On earth I wandered to find death, and men called me the everlasting
Jew; in heaven I wandered to find God, and what name would they give
me now?

"'At last my heart sank within me wholly, and I folded my wings, and
through years I also sank and sank, and alighted at length upon the
place appointed for my habitation--that namely wherein I found
myself first after death. And alighting there, I fell down weary and
slept.

"'And when I awoke I turned upon my side in the despair of a life
that was neither in my own power nor in that of one who was the
Father of me, which life therefore was an evil thing and a tyrant
unto me. And lo! there by my side I beheld a lily of the field such
as grew on the wayside in the old times betwixt Jerusalem and
Bethany. Never since my death had I seen such, and my heart awoke
within me, and I wept bitter tears that nothing should be true,
nothing be that which it had seemed in the times of old. And as I
wept I heard a sound as of the falling of many tears, and I looked,
and lo a shower as from a watering-pot falling upon the lily! And I
looked yet again, and I saw the watering-pot, and the hand that held
it; and he whose hand held the pot stood by me and looked at me as
he watered the lily. He was a man like the men of the world where
such lilies grow, and was poorly dressed, and seemed like a
gardener. And I looked up in his face, and lo--the eyes of the Lord
Jesus! and my heart swelled until it filled my whole body and my
head, and I gave a great cry, and for joy that turned into agony I
could not rise, neither could I speak, but I crept on my hands and
my knees to his feet, and there I fell down upon my face, and with
my hands I lifted one of his feet and did place it upon my head, and
then I found voice to cry, O master! and therewith the life departed
from me. And when I came to myself the master sat under the tree,
and I lay by his side, and he had lifted my head upon his knees. And
behold, the world was jubilant around me, for Love was Love and Lord
of all. The sea roared, and the fulness thereof was love; and the
purple and the gold and the blue and the green came straight from
the hidden red heart of the Lord Jesus. And I closed my eyes for
very bliss; nor had I yet bethought me of the time when first those
eyes looked upon me, for I seemed to have known them since first I
began to be. But now when for very bliss I closed my eyes, my sin
came back to me, and I remembered. And I rose up, and kneeled down
before him, and said, O Lord, I am Ahasuerus the Jew, the man who
would not let thee rest thy cross upon the stone before my workshop,
but drave thee from it.--Say no more of that, answered my Lord, for
truly I have myself rested in thy heart, cross and all, until the
thing thou diddest in thy ignorance is better than forgotten, for it
is remembered in love. Only see thou also make right excuse for my
brethren who, like thee then, know not now what they do. Come and I
will bring thee to the woman who died for thee in the burning fire.
And I said, O Lord, leave me not, for although I would now in my
turn right gladly die for her, yet would I not look upon that woman
again if the love of her would make me love thee one hair the less--
thou knowest. And the Lord smiled upon me and said, Fear not,
Ahasuerus; my love infolds and is the nest of all love. I fear not;
fear thou not either. And I arose and followed him. And every tree
and flower, yea every stone and cloud, with the whole earth and sea
and air, were full of God, even the living God--so that now I could
have died of pure content. And I followed my Lord.'"

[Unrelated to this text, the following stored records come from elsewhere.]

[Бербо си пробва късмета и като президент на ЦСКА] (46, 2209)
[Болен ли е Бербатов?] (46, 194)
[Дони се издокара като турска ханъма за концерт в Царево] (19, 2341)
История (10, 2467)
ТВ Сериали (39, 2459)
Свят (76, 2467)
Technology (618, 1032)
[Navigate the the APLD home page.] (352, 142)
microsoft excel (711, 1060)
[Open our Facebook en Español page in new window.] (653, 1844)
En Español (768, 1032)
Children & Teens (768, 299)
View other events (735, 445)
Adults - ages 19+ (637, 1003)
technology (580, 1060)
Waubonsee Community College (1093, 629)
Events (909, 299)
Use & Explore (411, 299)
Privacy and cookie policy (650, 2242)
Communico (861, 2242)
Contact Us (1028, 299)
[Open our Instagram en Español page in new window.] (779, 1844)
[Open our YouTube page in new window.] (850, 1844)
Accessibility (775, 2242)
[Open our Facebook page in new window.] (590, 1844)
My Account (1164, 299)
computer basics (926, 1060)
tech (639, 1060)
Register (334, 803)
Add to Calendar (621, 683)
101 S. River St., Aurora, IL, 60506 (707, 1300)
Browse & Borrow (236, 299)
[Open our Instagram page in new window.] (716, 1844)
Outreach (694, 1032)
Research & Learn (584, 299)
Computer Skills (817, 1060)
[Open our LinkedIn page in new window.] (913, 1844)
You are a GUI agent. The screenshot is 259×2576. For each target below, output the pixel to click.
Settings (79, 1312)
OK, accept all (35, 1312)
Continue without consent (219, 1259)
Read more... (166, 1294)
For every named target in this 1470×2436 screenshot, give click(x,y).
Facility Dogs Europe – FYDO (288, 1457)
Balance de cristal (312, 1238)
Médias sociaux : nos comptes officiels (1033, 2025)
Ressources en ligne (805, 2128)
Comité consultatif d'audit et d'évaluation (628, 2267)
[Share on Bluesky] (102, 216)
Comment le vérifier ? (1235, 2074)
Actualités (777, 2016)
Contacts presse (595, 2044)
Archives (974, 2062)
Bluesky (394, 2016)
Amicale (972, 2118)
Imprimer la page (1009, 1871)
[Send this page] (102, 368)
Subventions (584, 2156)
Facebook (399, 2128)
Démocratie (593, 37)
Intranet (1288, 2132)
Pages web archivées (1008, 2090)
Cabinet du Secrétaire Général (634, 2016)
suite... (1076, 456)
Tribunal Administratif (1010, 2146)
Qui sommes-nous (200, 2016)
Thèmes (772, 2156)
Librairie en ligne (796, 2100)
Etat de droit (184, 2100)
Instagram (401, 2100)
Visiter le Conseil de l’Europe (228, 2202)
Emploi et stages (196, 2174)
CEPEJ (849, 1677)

The gate-keeper was silent, and so were they all. At length Rachel
rose softly, wiping the tears from her eyes, and left the room. But
she found no one in the closet. Helen was already hastening across
the park, weeping as she went.






CHAPTER XXIX.

THE CURATE'S RESOLVE.





The next day was Sunday.

Twelve months had not yet elapsed since the small events with which
my narrative opened. The change which had passed, not merely upon
the opinions, but in the heart and mind and very being of the
curate, had not then begun to appear even to himself, although its
roots were not only deep in him but deep beyond him, even in the
source of him; and now he was in a state of mind, a state of being,
rather, of whose nature at that time he had not, and could not have
had, the faintest fore-feeling, the most shadowy conception. It had
been a season of great trouble, but the gain had been infinitely
greater; for now were the bonds of the finite broken, he had burst
the shell of the mortal, and was of those over whom the second death
hath no power. The agony of the second birth was past, and he was a
child again--only a child, he knew, but a child of the kingdom; and
the world, and all that God cared about in it, was his, as no
miser's gold could ever belong to its hoarder, while the created
universe, yea and the uncreated also whence it sprang, lay open to
him in the boundless free-giving of the original Thought. "All
things are yours, and ye are Christ's, and Christ is God's:" he
understood the words even as he who said them understood them, and
as the wise of this world never will understand them until first
they become fools that they may be wise.

At the same time a great sorrow threatened him from the no less
mysterious region of his relations to humanity; but if that region
and its most inexplicable cares were beyond the rule of the Life
that dwelt in him, then was that Life no true God, and the whole
thing was false; for he loved Helen with a love that was no
invention or creation of his own, and if not his, then whose?
Certainly not of one who, when it threatened to overwhelm him, was
unable to uphold him under it! This thing also belonged to the God
of his being. A poor God must he be for men or women who did not
care about the awful things involved in the relation between them!
Therefore even in his worst anxieties about Helen,--I do not mean in
his worst seasons of despair at the thought of never gaining her
love--he had never yet indeed consciously regarded the winning of
her as a possibility--but at those times when he most plainly saw
her the submissive disciple of George Bascombe, and the two seemed
to his fancy to be straying away together "into a wide field, full
of dark mountains;" when he saw her, so capable of the noblest,
submitting her mind to the entrance of the poorest, meanest,
shabbiest theories of life, and taking for her guide one who could
lead her to no conscious well-being, or make provision for
sustainment when the time of suffering and anxiety should come, or
the time of health and strength be over when yet she must live on;
when he saw her adopting a system of things whose influence would
shrivel up instead of developing her faculties, crush her
imagination with such a mountain-weight as was never piled above
Titan, and dwarf the whole divine woman within her to the size and
condition of an Aztec--even then was he able to reason with himself:
"She belongs to God, not to me; and God loves her better than ever I
could love her. If she should set out with her blind guide, it will
be but a first day's journey she will go--through marshy places and
dry sands, across the far breadth of which, lo! the blue mountains
that shelter the high vales of sweetness and peace." And with this
he not only tried to comfort himself, but succeeded--I do not say to
contentment, but to quiet. Contentment, which, whatever its
immediate shape, to be contentment at all, must be the will of God,
lay beyond. Alas that men cannot believe there is such a thing as
"that good and acceptable and perfect will of God!" To those that do
believe it, it is the rejoicing of a conscious deliverance.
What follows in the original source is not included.